The water firm requires electricity to pump water from its main station in Oyani.
On Sunday, Miwasco Managing Director Peter Pesa told the Nation he was still looking for money to sort out the problem.
"We are still hopeful that we will be bailed out by the county administration," he said.
Water scarcity bites counties as dry spell persists
A spot-check by the Nation showed the residents have now been relying on rain water and water from streams and rivers. But the problem goes beyond power bills.
Employees of the firm have not been paid their salaries for the last three months. Some of the employees told the Nation they were demoralised and were considering quitting for 'greener pastures'.
Residents called on Governor Okoth Obado to intervene. Although Miwasco is supposed be independent, it still depends on the county government to pay its electricity bills.

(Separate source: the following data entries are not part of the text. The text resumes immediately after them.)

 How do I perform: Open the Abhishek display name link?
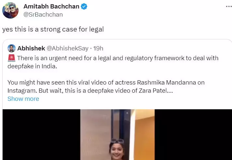[x=31, y=48]
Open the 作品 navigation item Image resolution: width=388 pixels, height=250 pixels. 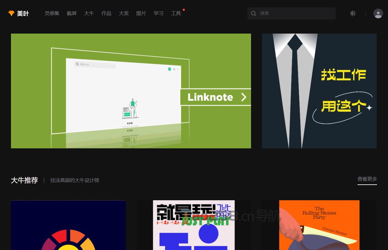[x=106, y=13]
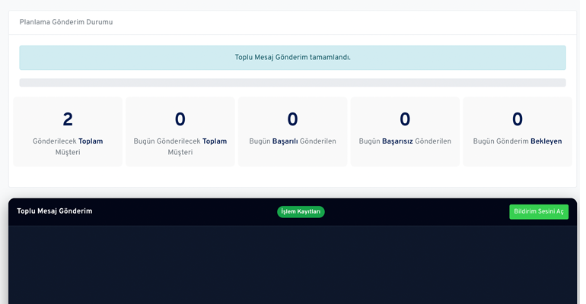
Task: Click the Bugün Başarısız Gönderilen count
Action: pos(405,119)

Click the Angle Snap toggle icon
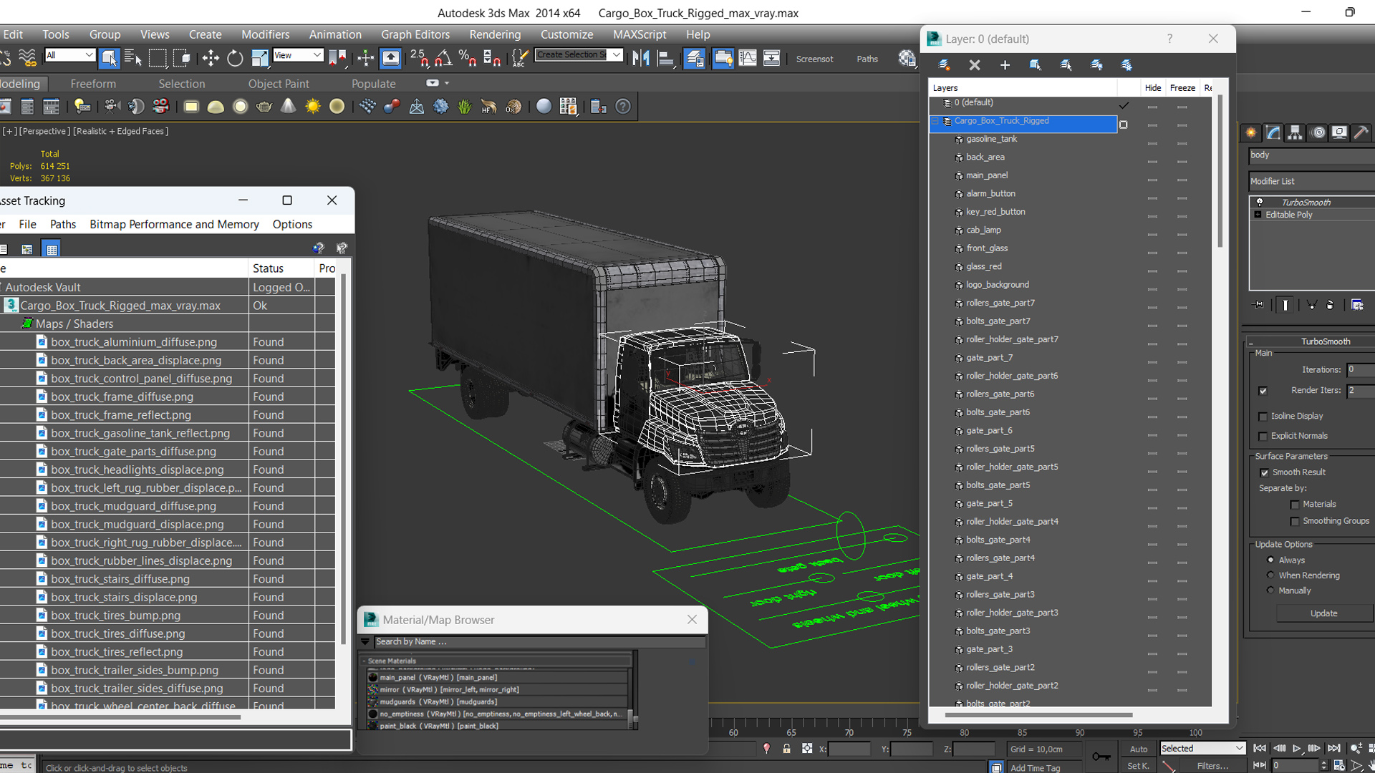click(x=443, y=59)
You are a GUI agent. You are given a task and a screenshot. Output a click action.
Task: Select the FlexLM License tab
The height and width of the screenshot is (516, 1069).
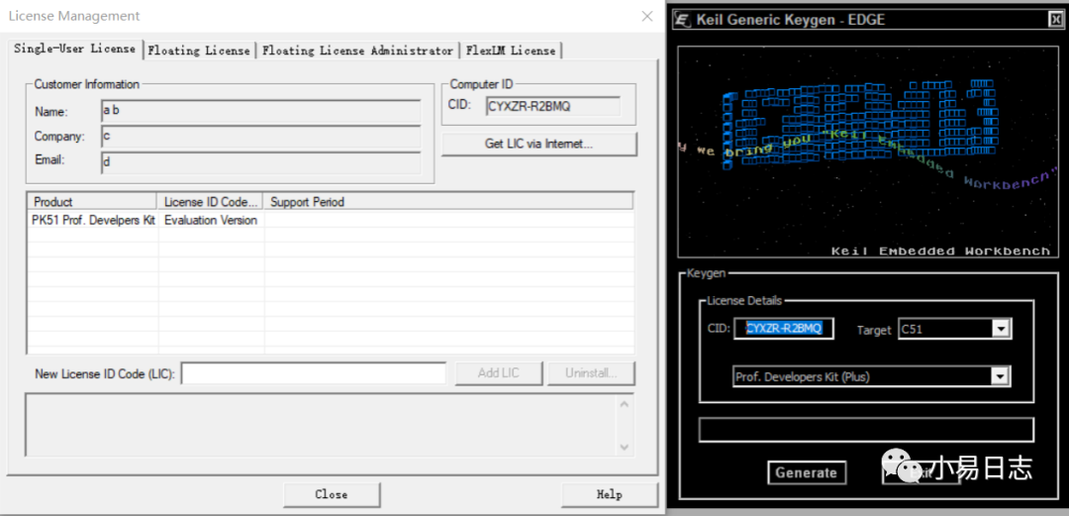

The water firm claimed that the money they raise from payment of consumer bills was inadequate to meet its operational costs.
The residents fear there could be an outbreak of water borne diseases.
"Cholera outbreak is looming because we are now fetching water from the polluted water sources...the situation is very bad," said Mrs Jacinta Akello, a resident of Migori town.
Hospitals, hotels and schools are the worst affected, with some of the institutions contemplating shutting down should the water shortage persist.
In the meantime, schools have been sending students to fetch water from local streams and rivers.
Senior county government official accuse the water firm of having 'accountability issues' , hence the delay in paying the electricity bill.
"We know the situation is dire but Miwasco is not open about their books of accounts. We will only pay the (electricity) bills after we are properly briefed and convinced about expenditures of their past income," said a senior officer.
The management of a private water service provider in Migori Town - Nyasare Water Company- recently started rationing the commodity, citing low water levels in their boreholes and springs.
"Our clients will not get daily supplies until we get enough rains. We will be serving different estates on different days," said Mr Benson Omollo Awange, the water company chairman.
He decried vandalism of their pipes by residents, a move he said, had pushed up their cost of maintenance.